Nanini, que está com 66 anos, nutre interesse por Oscar Wilde desde que conheceu sua obra, na escola de teatro. Em 1968, chegou a fazer Salomé, publicado pelo irlandês em 1894, sob a direção de Martim Gonçalves. Ainda assim, apesar da admiração e dessa aproximação no início de sua carreira, nunca quis interpretar o escritor e poeta irlandês, nem encenar alguma de suas obras. Até que Jô Bilac apresentou-lhe o argumento de Beije minha lápide: Nanini viveria Bala, um escritor preso em Paris por violar o túmulo de Wilde.

Para proteger a lápide do autor no famoso – e turístico – cemitério Père Lachaise, em Paris, dos beijos dos fãs, a sepultura foi coberta por um vidro. Foco da ira de Bala. Criou-se então toda uma camada de ficção para que Nanini compartilhasse com o público algumas ideias de Wilde, mas também reproduzisse posturas do escritor consideradas absurdas na época em que viveu. Tudo com um texto ágil, debochado e engraçado.

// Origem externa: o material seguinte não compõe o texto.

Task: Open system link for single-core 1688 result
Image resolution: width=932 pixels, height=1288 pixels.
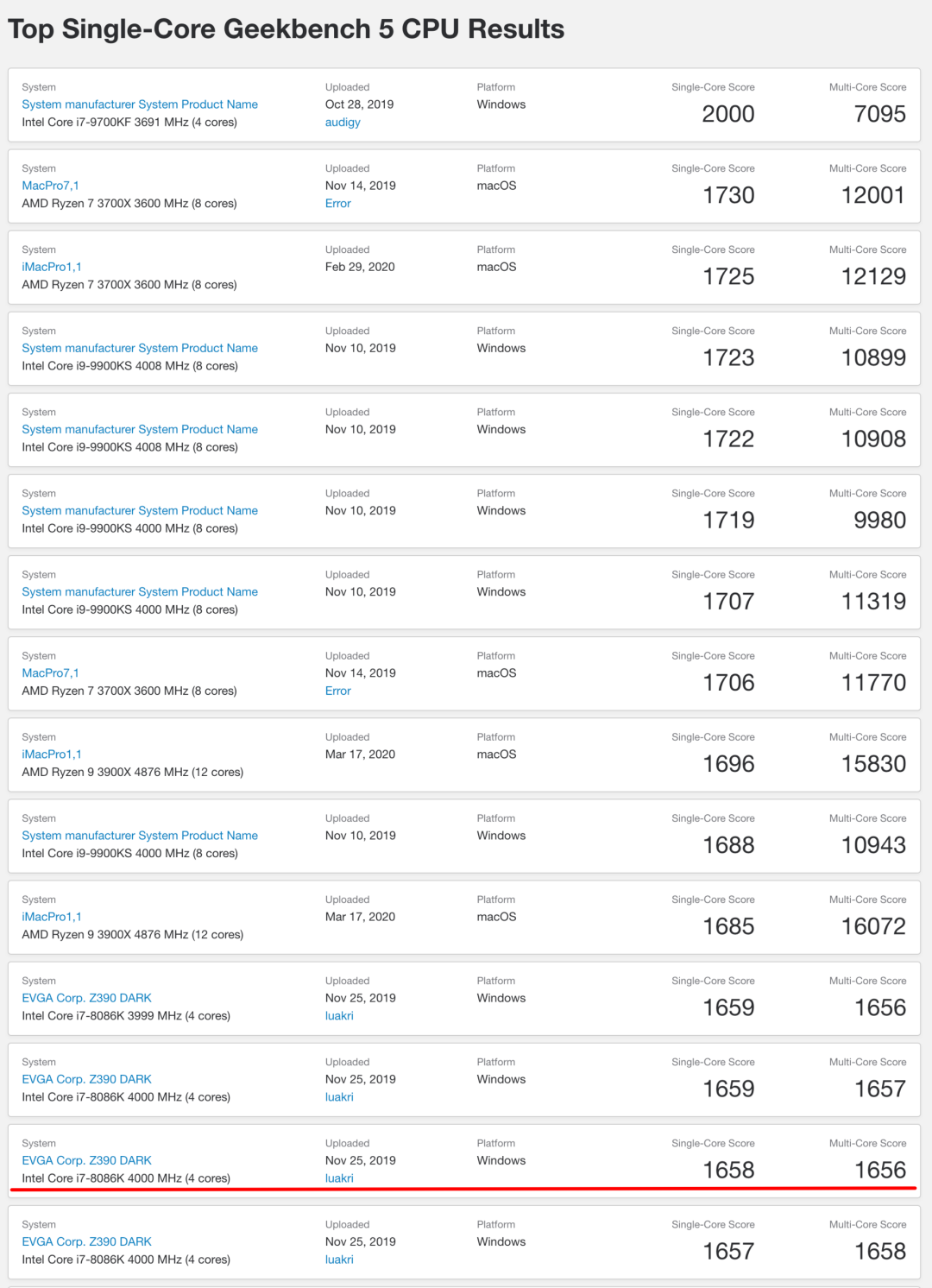Action: pyautogui.click(x=140, y=835)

Para artista, país vive ‘tragédia’


“Acho que é uma tragédia o que está acontecendo”, afirma Marco Nanini. O ator não esconde sua descrença em relação ao Brasil de hoje. “Essa desfaçatez, essa falta de respeito com a população, com o Brasil, esse jogo de interesses cada vez mais evidente, mais claro, mais sem pudor. Tudo isso traz uma certa depressão. Um país tão rico, em todas as áreas, estar atolado nesse buraco é muito triste”, dispara.

Marco Nanini nasceu no Recife, em 1948. Foi na Escola de Teatro do Conservatório Nacional, entre 1966 e 1968, que formou-se ator. Era justo a época em que o Brasil vivia a dura fase da ditadura. Ainda que sejam tempos incomparáveis, para o ator o que sucede hoje o faz lembrar do passado. “Esse momento, à parte do golpe, que foi outra coisa pavorosa que eu vivi, tem sido muito difícil de atravessar”, diz.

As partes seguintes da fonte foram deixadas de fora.